ABOUT THIS EXERCISE: What you return should be every record, retyped without a single change.

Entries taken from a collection
== Segment start ==

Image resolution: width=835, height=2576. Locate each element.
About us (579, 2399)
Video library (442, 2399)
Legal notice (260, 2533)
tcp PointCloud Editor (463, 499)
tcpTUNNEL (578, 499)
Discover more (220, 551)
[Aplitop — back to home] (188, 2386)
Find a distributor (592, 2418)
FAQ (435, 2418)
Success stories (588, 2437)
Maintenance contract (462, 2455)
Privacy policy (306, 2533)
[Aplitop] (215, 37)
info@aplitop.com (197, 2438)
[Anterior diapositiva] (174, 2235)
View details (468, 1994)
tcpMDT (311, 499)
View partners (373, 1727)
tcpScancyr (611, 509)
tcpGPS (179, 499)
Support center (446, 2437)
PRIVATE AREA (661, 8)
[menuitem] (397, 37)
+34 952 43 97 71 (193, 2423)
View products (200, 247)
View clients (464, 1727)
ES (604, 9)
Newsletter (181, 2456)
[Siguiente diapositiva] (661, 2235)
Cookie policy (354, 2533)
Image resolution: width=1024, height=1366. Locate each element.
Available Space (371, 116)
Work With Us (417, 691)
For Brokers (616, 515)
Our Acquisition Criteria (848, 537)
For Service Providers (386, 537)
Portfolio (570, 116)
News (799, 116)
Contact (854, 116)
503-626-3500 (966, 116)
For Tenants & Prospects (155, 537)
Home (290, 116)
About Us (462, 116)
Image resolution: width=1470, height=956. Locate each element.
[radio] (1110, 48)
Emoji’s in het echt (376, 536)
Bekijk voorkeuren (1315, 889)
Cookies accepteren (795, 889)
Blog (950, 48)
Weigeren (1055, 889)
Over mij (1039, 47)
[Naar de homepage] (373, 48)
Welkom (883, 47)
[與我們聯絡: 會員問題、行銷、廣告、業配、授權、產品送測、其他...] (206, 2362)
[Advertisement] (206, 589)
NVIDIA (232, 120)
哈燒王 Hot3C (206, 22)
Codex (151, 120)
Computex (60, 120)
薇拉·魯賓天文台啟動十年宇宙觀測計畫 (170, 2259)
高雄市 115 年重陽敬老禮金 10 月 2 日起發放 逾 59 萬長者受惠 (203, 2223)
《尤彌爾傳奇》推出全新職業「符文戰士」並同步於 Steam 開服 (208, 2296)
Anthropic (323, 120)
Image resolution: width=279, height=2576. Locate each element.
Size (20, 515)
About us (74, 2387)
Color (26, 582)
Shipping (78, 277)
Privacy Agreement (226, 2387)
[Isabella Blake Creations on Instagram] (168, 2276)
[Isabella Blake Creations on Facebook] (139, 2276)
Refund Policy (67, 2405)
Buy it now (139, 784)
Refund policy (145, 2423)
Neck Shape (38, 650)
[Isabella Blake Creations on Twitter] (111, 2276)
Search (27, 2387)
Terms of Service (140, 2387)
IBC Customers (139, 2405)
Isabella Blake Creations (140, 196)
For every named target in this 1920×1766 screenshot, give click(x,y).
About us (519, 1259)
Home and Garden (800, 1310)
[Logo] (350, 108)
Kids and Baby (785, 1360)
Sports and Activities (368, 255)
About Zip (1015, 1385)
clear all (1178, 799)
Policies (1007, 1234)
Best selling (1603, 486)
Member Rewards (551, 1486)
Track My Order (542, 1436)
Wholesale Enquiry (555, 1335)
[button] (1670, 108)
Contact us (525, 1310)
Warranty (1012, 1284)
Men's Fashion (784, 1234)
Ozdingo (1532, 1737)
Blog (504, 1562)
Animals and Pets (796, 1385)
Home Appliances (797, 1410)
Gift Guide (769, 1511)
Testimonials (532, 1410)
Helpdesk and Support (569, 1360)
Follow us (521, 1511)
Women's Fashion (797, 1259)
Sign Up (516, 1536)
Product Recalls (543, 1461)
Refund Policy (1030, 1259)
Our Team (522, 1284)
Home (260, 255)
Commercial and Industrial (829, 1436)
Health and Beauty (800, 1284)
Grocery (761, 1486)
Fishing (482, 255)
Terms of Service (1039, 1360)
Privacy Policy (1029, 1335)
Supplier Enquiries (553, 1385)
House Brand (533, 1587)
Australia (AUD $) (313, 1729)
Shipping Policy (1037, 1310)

== Segment end ==

REPLY TO THE EXERCISE:
Image resolution: width=835, height=2576. Locate each element.
About us (579, 2399)
Video library (442, 2399)
Legal notice (260, 2533)
tcp PointCloud Editor (463, 499)
tcpTUNNEL (578, 499)
Discover more (220, 551)
[Aplitop — back to home] (188, 2386)
Find a distributor (592, 2418)
FAQ (435, 2418)
Success stories (588, 2437)
Maintenance contract (462, 2455)
Privacy policy (306, 2533)
[Aplitop] (215, 37)
info@aplitop.com (197, 2438)
[Anterior diapositiva] (174, 2235)
View details (468, 1994)
tcpMDT (311, 499)
View partners (373, 1727)
tcpScancyr (611, 509)
tcpGPS (179, 499)
Support center (446, 2437)
PRIVATE AREA (661, 8)
[menuitem] (397, 37)
+34 952 43 97 71 (193, 2423)
View products (200, 247)
View clients (464, 1727)
ES (604, 9)
Newsletter (181, 2456)
[Siguiente diapositiva] (661, 2235)
Cookie policy (354, 2533)
Image resolution: width=1024, height=1366. Locate each element.
Available Space (371, 116)
Work With Us (417, 691)
For Brokers (616, 515)
Our Acquisition Criteria (848, 537)
For Service Providers (386, 537)
Portfolio (570, 116)
News (799, 116)
Contact (854, 116)
503-626-3500 (966, 116)
For Tenants & Prospects (155, 537)
Home (290, 116)
About Us (462, 116)
Image resolution: width=1470, height=956. Locate each element.
[radio] (1110, 48)
Emoji’s in het echt (376, 536)
Bekijk voorkeuren (1315, 889)
Cookies accepteren (795, 889)
Blog (950, 48)
Weigeren (1055, 889)
Over mij (1039, 47)
[Naar de homepage] (373, 48)
Welkom (883, 47)
[與我們聯絡: 會員問題、行銷、廣告、業配、授權、產品送測、其他...] (206, 2362)
[Advertisement] (206, 589)
NVIDIA (232, 120)
哈燒王 Hot3C (206, 22)
Codex (151, 120)
Computex (60, 120)
薇拉·魯賓天文台啟動十年宇宙觀測計畫 (170, 2259)
高雄市 115 年重陽敬老禮金 10 月 2 日起發放 逾 59 萬長者受惠 (203, 2223)
《尤彌爾傳奇》推出全新職業「符文戰士」並同步於 Steam 開服 (208, 2296)
Anthropic (323, 120)
Image resolution: width=279, height=2576. Locate each element.
Size (20, 515)
About us (74, 2387)
Color (26, 582)
Shipping (78, 277)
Privacy Agreement (226, 2387)
[Isabella Blake Creations on Instagram] (168, 2276)
[Isabella Blake Creations on Facebook] (139, 2276)
Refund Policy (67, 2405)
Buy it now (139, 784)
Refund policy (145, 2423)
Neck Shape (38, 650)
[Isabella Blake Creations on Twitter] (111, 2276)
Search (27, 2387)
Terms of Service (140, 2387)
IBC Customers (139, 2405)
Isabella Blake Creations (140, 196)
For every named target in this 1920×1766 screenshot, give click(x,y).
About us (519, 1259)
Home and Garden (800, 1310)
[Logo] (350, 108)
Kids and Baby (785, 1360)
Sports and Activities (368, 255)
About Zip (1015, 1385)
clear all (1178, 799)
Policies (1007, 1234)
Best selling (1603, 486)
Member Rewards (551, 1486)
Track My Order (542, 1436)
Wholesale Enquiry (555, 1335)
[button] (1670, 108)
Contact us (525, 1310)
Warranty (1012, 1284)
Men's Fashion (784, 1234)
Ozdingo (1532, 1737)
Blog (504, 1562)
Animals and Pets (796, 1385)
Home Appliances (797, 1410)
Gift Guide (769, 1511)
Testimonials (532, 1410)
Helpdesk and Support (569, 1360)
Follow us (521, 1511)
Women's Fashion (797, 1259)
Sign Up (516, 1536)
Product Recalls (543, 1461)
Refund Policy (1030, 1259)
Our Team (522, 1284)
Home (260, 255)
Commercial and Industrial (829, 1436)
Health and Beauty (800, 1284)
Grocery (761, 1486)
Fishing (482, 255)
Terms of Service (1039, 1360)
Privacy Policy (1029, 1335)
Supplier Enquiries (553, 1385)
House Brand (533, 1587)
Australia (AUD $) (313, 1729)
Shipping Policy (1037, 1310)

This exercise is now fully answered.